TEXTO DE LECTURA |

Prepararnos a la liturgia (Notas de espiritualidad litúrgica - XII)
Si queremos sacar fruto y alimentar el alma, si deseamos santificarnos y elevarnos a Dios, si buscamos el rostro de Cristo en la liturgia y glorificar a la santa Trinidad, el ex opere operantis de toda liturgia debe estar bien activo: habremos de prepararnos a la liturgia.
Hay una actividad espiritual privada como preparación a la liturgia, de modo que el alma se disponga convenientemente y así vivir la liturgia con unción, participando realmente de corazón plena, consciente y activamente.
Comencemos a ver la preparación remota: penitencia y purificación.
La virtud de la penitencia debe acompasar los pasos del alma y purificarnos para acercarnos al Misterio de Dios en la liturgia. Recordemos: “¿Quién puede subir al monte del Señor? ¿Quién puede estar en el recinto sacro?” (Sal 23). De cualquier manera no se puede estar en presencia del Señor. Dios mismo, con un serafín, purificó a Isaías para estar ante Él (cf. Is 6,1s), hombre de labios impuros.
La liturgia requiere en el alma la penitencia y la purificación:
“La liturgia, como toda espiritualidad, en primer lugar debe preocuparse de establecer al cristiano en aquel estado de pureza interior necesario para emprender el camino de la espiritual ascensión hacia Dios y para ir disponiéndole a las diversas comunicaciones. Dada nuestra condición de pecadores, el primer fruto de la gracia en un alma deberá ser siempre el perdón y la purificación, y para lograrlo deberá suscitar previamente el humilde reconocimiento de la propia condición de pecador, el profundo pesar por sus culpas y por sus tendencias perversas y el sincero deseo de un efectivo retorno a Dios. Es la actitud espiritual que se concreta con el nombre de compunción” (Brasó, G., Liturgia y espiritualidad, Barcelona 1956, 259-260).

DATOS MOSTRADOS |

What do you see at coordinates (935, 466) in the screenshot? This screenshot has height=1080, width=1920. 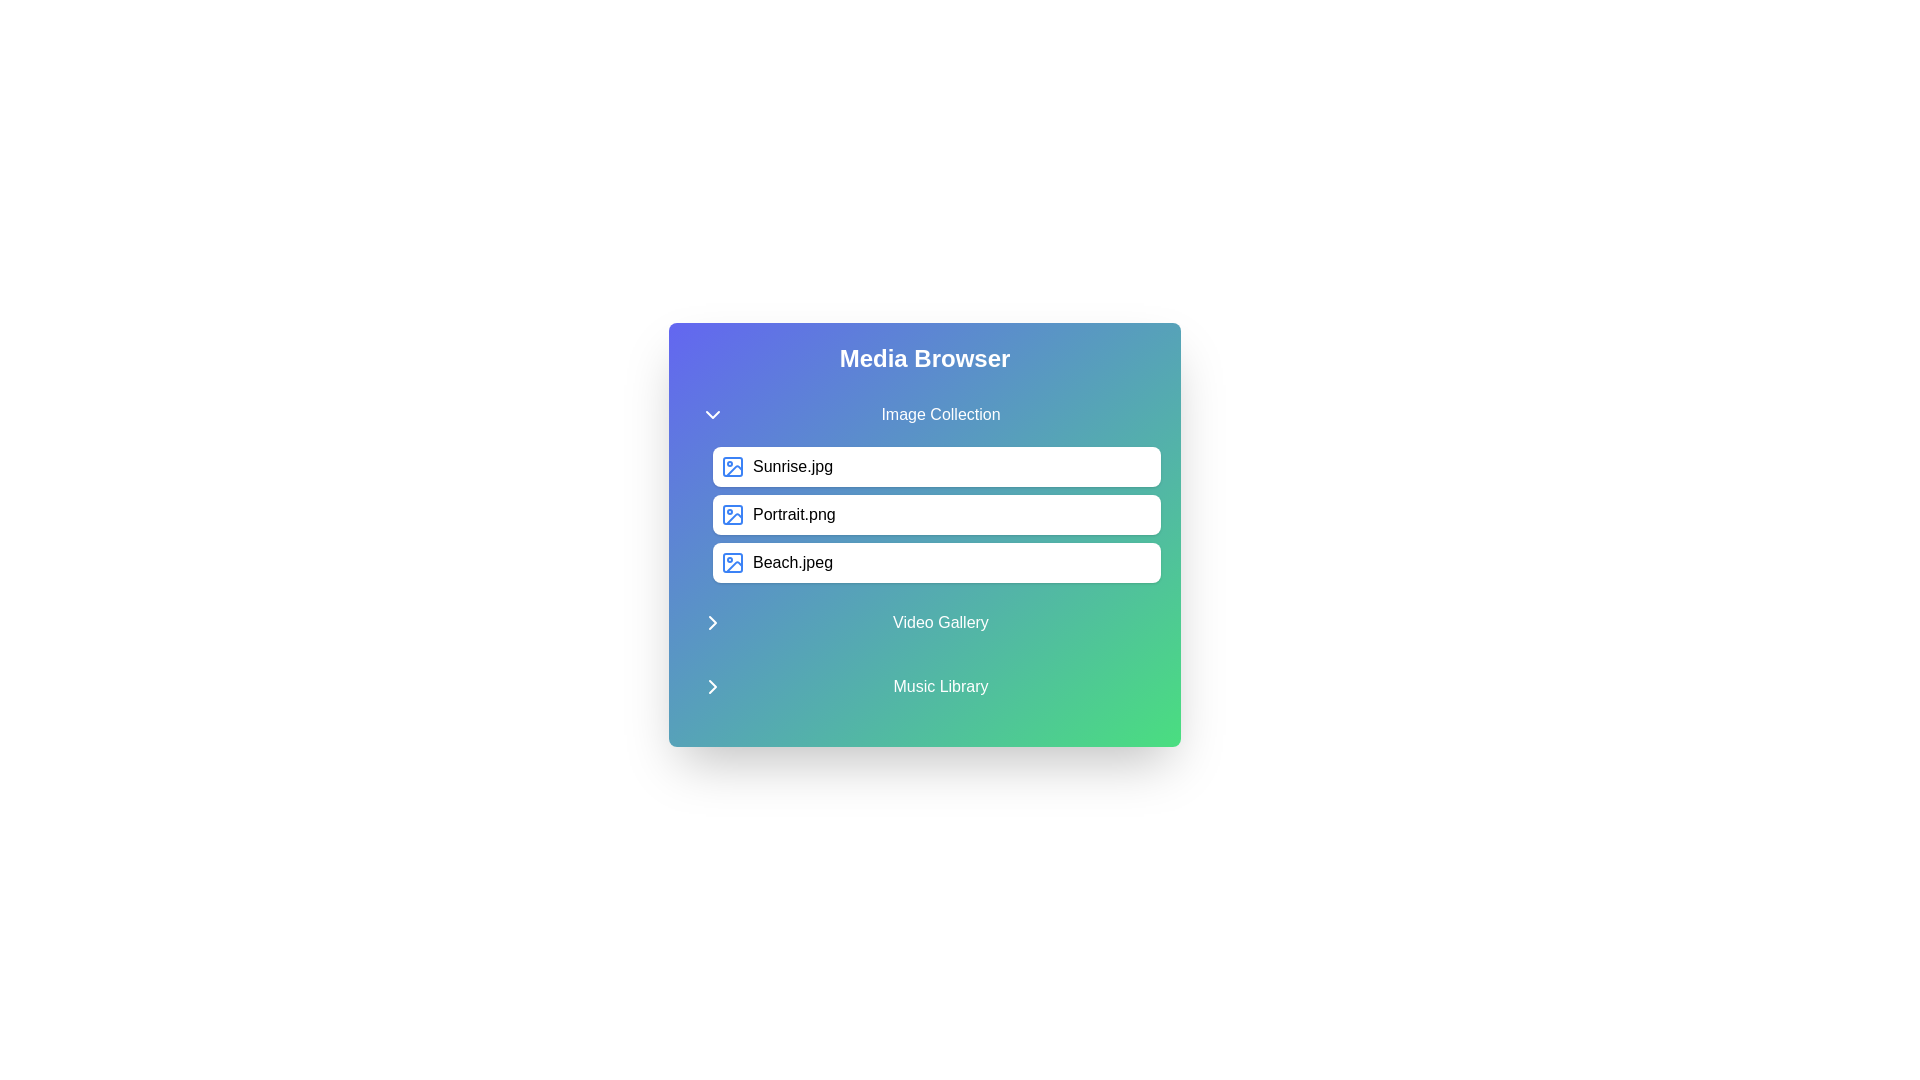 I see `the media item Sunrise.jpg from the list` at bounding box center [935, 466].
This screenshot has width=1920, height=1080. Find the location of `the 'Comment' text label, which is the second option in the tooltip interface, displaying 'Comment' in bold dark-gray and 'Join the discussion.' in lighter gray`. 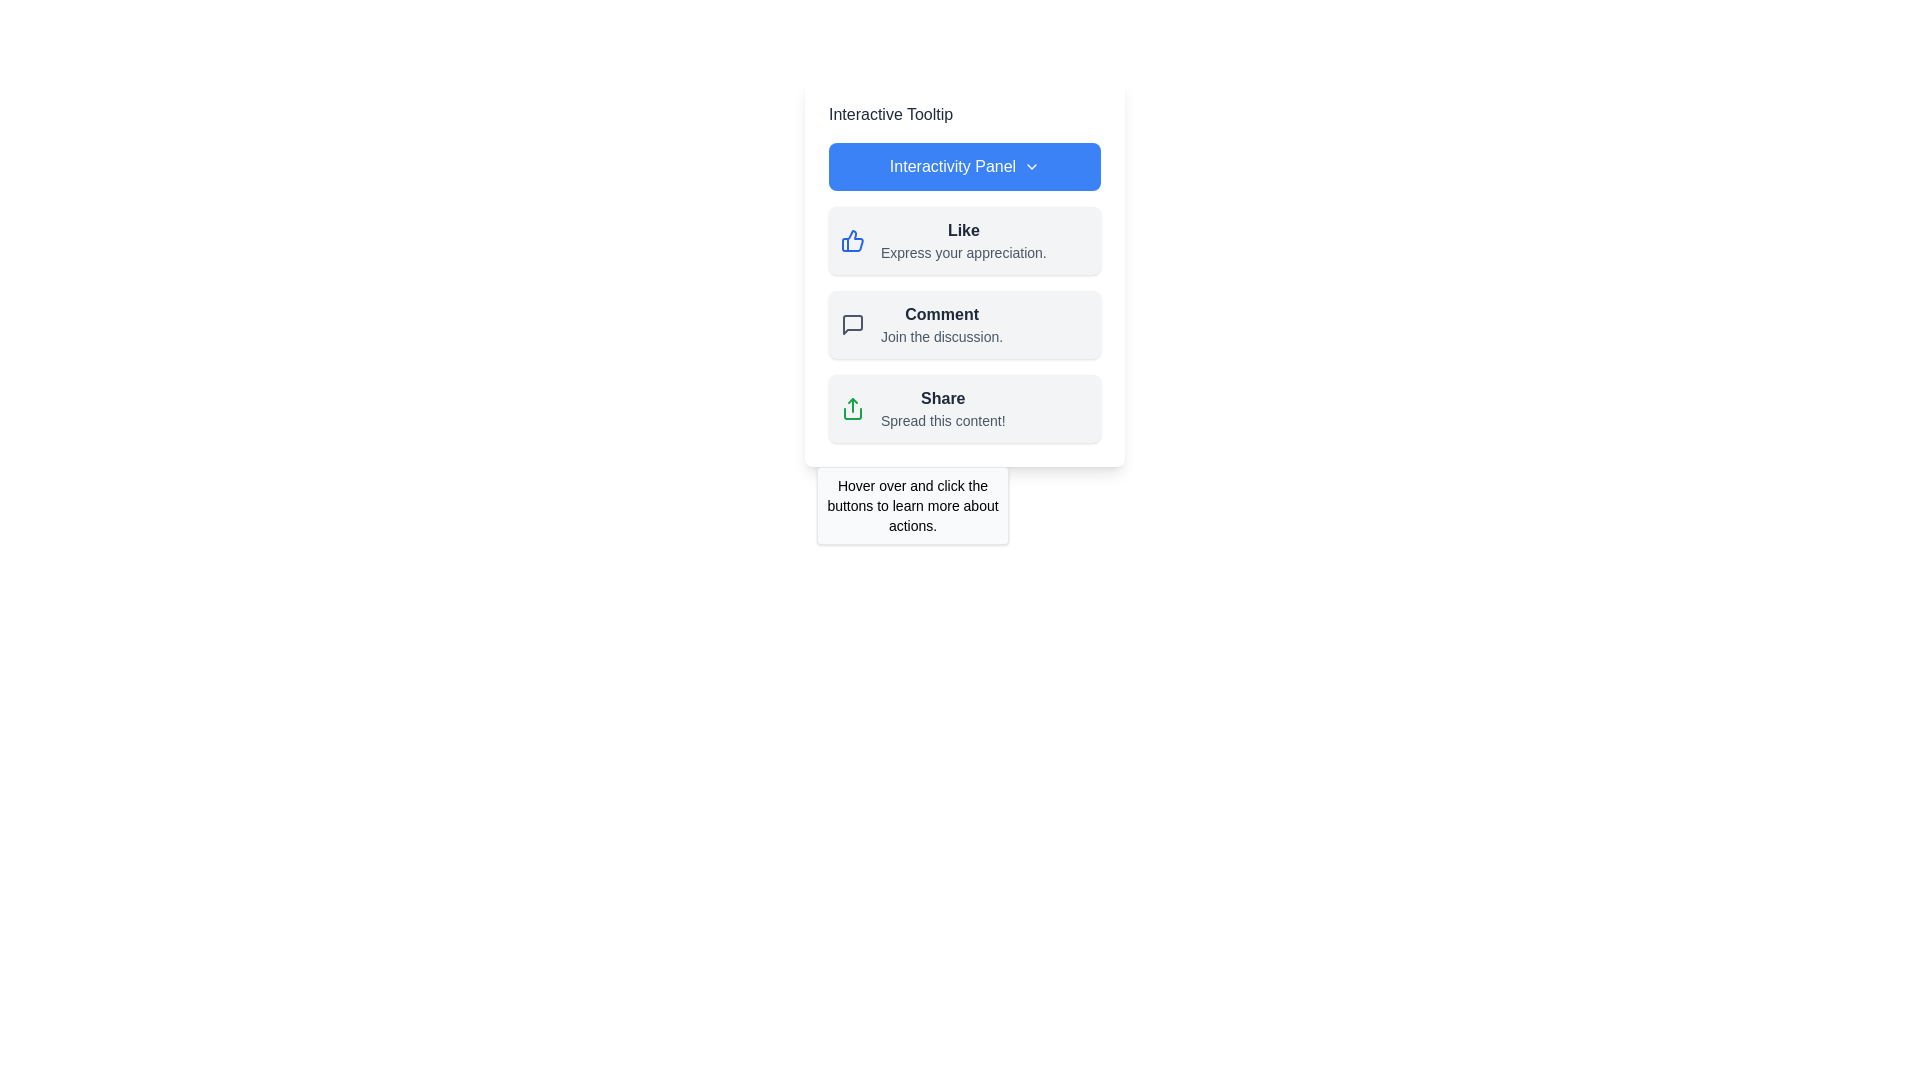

TAREAS ASIGNADAS |
a - Indica si cada afirmación coincide con el texto sobre la preparación a la liturgia y responde sí o no citando las palabras del texto que lo deciden: (i) la preparación remota consiste en penitencia y purificación; (ii) Isaías fue purificado por un querubín; (iii) la cita de Brasó sostiene que el primer fruto de la gracia en un alma ha de ser el perdón y la purificación.
b - Retoma el texto sobre la preparación a la liturgia y continúalo a partir de su última frase.

RESPUESTAS |
a -
(i) Sí: "Comencemos a ver la preparación remota: penitencia y purificación."
(ii) No: "Dios mismo, con un serafín, purificó a Isaías para estar ante Él"
(iii) Sí: "el primer fruto de la gracia en un alma deberá ser siempre el perdón y la purificación"

b -
La compunción del alma debería ser lo habitual: reconocimiento de la santidad de Dios y del propio pecado y desorden interior pidiéndole gracia. La liturgia lo potencia arrojando luz sobre lo que somos. “La liturgia, fuente eficaz de la gracia, presencia y comunicación del misterio de Jesucristo, por esta sola realidad que llena al alma de luz sobrenatural y lo establece en la verdad hace al cristiano profundamente humilde y le lleva al sincero reconocimiento de su condición de pecador y de las posibilidades de cometer el mal que esta su condición supone” (Brasó, p 260).
Todo el conjunto de la liturgia, sus ritos y textos, conducen a este fin:
- Junto al altar o sobre él, está la cruz, recordándonos la entrega sacrificial del Señor por nuestros pecados.
- Cada Misa es el memorial de su pasión y muerte, la redención de las almas. ¡Qué contraste entre el amor de Dios y nuestro pecado! ¡Qué necesidad tan grande de expiar, de reparar, de completar en nuestra parte lo que falta a la pasión de Cristo (cf. Col 1,24)!
- La santa Misa comienza habitualmente por el acto penitencial; bien vivido, nos desvela nuestra realidad personal, y en Completas, al final de la jornada, examen de conciencia y acto penitencial. Es realismo existencial que evita que nos engañemos.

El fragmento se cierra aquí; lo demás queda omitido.